Selene ultimately was the deciding vote to vote Shaw out of the Hellfire Club, when tension between Shaw and the newly recruited White King Magneto came to blows. Unknown to Magneto or Frost, however, Selene had decided that she no longer had any need for the Hellfire Club and began plotting its destruction by gathering an army of young mutants, with help from the mutant omnipath known as the Gamesmaster. Under her authority, the Upstarts engaged in a killing spree that led to many presumed deaths (Magneto, Sebastian Shaw, Donald Pierce, and the Reavers), mortal injuries (Emma Frost), and outright deaths (the Hellions). Selene manipulated her young followers with the promise of a game, where each murder committed would land them points that would ultimately lead to them being granted a prize, described as "being the next best thing to immortality" by the Gamemaster. However (with another writer change), Selene's involvement with the Upstarts was cut short as she herself was betrayed by Trevor Fitzroy. Selene was kept in a torture device that repeatedly ripped her flesh from her body (to attract the attention of the Gamesmaster who took advantage of the situation as the Upstarts' new leader). She would be freed by Amanda Sefton, though the torture left her weak and scarred.
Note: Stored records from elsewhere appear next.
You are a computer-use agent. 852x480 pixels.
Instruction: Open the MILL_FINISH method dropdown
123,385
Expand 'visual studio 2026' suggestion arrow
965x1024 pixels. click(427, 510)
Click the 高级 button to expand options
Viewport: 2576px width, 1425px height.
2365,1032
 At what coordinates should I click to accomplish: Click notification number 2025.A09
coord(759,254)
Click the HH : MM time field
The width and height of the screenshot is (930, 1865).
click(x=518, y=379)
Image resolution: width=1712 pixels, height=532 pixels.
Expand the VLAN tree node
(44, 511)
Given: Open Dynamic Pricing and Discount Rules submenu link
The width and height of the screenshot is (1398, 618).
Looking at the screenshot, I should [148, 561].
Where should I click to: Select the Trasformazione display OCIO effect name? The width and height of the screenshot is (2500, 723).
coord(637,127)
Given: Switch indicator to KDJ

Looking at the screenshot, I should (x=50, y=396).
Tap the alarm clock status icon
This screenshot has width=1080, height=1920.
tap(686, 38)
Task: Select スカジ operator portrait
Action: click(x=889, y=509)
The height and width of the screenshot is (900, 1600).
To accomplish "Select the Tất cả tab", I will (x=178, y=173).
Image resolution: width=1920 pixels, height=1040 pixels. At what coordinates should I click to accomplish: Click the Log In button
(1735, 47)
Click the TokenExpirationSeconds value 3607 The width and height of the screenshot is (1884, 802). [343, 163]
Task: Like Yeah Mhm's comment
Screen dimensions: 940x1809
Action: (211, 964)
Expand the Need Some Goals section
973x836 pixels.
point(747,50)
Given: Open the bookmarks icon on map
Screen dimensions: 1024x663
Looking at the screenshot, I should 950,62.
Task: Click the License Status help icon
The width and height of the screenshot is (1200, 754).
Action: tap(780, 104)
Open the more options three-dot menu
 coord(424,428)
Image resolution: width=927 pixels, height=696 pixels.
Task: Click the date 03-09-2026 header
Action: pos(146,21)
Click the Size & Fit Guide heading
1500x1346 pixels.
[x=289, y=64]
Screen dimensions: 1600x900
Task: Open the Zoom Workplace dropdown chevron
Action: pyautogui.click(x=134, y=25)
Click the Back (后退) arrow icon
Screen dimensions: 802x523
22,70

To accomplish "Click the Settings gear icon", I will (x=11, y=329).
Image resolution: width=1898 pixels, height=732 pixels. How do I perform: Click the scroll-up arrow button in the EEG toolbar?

Needing to replenish her power, Selene first attacked and killed the other surviving Externals. Though she was opposed by X-Force, she managed to complete the slaughter and knock out the mutants, until Cable arrived. Selene's attempt to absorb Cable's life backfired when she touched his techno-organic arm and she was forced to flee to maintain her power. Shortly afterwards, she tried to access the power of a mystical convergence using a Runestaff made from the roots of Yggdrasil, the Norse World Tree. She came to the Exploding Colossal Man festival in New Mexico, but was again opposed by X-Force, who managed to wrest the Runestaff away from her and destroy the Colossal Man mannequin it activated. Selene missed her opportunity for ultimate power and vowed vengeance on X-Force.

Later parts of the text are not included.